#### [Task]
Every line of the records below that holds the word "item" should be copied out.

#### [Data provided]
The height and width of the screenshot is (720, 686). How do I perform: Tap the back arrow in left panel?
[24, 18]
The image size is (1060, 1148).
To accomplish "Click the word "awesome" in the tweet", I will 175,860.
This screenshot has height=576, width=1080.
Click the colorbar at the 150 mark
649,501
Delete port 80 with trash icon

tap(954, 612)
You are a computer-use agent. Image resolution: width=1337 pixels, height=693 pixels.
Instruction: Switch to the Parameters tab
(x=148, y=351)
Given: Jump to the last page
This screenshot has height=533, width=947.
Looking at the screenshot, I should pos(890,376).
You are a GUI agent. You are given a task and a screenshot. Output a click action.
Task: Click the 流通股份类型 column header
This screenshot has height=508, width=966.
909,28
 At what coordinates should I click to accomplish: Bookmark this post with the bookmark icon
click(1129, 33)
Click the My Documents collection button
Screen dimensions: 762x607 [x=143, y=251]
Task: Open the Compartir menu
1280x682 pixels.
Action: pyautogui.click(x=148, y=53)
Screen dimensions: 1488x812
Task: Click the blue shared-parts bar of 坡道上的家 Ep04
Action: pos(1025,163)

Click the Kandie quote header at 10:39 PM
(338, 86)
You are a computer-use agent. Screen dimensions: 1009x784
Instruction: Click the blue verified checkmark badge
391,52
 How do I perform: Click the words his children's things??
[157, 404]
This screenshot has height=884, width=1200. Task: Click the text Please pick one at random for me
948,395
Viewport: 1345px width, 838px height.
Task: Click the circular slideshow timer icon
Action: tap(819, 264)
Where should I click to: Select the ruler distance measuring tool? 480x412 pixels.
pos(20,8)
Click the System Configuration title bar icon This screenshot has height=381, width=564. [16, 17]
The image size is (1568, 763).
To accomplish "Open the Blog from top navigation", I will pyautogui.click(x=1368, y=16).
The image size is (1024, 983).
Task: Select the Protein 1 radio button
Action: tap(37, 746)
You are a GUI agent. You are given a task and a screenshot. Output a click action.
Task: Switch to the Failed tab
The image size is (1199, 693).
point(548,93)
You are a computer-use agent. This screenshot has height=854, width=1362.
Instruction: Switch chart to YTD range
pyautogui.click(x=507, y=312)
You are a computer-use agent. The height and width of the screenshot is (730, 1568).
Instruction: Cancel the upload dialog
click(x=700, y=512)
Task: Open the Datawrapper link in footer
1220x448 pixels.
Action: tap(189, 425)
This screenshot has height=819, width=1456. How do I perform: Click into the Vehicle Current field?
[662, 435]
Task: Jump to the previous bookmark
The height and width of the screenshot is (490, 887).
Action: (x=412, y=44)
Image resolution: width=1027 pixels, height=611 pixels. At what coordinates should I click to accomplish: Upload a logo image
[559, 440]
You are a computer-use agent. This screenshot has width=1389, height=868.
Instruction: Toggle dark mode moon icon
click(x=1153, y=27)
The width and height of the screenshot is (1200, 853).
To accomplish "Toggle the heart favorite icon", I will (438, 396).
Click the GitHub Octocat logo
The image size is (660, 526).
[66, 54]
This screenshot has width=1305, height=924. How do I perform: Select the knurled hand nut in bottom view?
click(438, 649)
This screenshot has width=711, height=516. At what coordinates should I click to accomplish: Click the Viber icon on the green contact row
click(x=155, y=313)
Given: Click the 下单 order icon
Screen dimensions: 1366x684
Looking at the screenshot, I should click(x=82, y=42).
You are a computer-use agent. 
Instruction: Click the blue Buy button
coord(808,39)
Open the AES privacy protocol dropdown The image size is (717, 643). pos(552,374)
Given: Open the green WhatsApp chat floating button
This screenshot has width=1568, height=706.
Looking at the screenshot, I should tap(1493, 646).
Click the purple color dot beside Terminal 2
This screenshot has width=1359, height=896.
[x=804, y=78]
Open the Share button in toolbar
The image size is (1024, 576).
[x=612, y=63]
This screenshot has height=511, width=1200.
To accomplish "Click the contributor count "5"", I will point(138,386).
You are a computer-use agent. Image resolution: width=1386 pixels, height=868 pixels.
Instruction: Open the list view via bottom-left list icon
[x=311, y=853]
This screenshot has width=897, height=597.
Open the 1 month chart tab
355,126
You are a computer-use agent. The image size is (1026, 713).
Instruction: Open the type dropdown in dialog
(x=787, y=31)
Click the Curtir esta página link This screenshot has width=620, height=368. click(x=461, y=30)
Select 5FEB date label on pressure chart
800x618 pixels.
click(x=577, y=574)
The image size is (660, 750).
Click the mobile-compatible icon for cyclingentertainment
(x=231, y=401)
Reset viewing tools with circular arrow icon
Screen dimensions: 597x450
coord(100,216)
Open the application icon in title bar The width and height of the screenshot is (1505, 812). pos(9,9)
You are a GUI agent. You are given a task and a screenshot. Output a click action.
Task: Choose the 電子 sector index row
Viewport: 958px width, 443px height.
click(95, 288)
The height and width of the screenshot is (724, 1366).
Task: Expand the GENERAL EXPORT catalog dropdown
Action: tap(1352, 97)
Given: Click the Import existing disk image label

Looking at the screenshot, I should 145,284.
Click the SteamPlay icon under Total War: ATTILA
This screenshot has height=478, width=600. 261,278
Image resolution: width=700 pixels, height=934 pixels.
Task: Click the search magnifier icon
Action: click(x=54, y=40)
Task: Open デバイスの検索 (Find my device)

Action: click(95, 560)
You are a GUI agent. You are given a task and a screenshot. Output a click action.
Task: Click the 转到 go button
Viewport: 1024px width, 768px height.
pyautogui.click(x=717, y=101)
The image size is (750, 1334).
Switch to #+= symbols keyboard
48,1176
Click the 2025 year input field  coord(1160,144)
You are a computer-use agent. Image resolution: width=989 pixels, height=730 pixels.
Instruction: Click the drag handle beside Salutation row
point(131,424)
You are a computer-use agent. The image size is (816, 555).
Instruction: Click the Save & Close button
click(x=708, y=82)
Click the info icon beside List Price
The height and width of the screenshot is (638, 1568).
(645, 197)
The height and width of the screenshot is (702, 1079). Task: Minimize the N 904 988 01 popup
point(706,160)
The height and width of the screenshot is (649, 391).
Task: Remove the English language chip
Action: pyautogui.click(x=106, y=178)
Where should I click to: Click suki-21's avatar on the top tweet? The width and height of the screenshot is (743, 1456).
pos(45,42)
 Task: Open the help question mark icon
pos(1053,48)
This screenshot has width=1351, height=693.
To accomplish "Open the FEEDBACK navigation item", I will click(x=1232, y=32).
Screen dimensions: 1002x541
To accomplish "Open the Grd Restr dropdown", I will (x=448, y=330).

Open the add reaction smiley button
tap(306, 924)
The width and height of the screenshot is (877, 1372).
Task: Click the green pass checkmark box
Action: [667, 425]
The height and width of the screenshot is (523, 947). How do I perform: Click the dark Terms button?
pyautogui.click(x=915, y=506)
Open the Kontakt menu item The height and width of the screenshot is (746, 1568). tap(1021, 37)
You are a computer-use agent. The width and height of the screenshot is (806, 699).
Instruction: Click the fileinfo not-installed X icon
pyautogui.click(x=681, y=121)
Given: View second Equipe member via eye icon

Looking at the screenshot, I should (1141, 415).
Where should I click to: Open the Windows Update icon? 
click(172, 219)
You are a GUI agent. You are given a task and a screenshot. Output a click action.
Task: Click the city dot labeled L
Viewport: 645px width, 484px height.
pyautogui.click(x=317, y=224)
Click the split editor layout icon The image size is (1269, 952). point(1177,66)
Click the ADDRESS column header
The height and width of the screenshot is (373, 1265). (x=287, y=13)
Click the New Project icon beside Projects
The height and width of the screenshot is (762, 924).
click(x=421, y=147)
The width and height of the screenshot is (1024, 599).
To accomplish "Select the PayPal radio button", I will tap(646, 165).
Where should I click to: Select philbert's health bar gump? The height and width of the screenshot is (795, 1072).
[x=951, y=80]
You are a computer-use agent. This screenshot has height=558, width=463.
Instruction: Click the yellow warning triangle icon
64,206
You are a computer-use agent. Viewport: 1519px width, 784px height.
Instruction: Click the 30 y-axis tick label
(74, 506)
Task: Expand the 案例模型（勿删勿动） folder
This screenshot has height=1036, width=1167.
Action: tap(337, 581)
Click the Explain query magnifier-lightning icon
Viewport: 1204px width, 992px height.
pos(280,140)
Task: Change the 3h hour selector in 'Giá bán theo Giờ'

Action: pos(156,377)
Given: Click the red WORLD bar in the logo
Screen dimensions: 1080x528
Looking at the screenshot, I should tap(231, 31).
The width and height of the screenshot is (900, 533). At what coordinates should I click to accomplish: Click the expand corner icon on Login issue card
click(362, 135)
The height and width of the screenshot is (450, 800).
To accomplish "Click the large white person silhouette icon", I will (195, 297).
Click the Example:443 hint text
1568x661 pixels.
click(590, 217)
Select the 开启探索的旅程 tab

#### [Written answer]
To accomplish "Open the FEEDBACK navigation item", I will click(x=1232, y=32).
Open the Kontakt menu item The height and width of the screenshot is (746, 1568). tap(1021, 37)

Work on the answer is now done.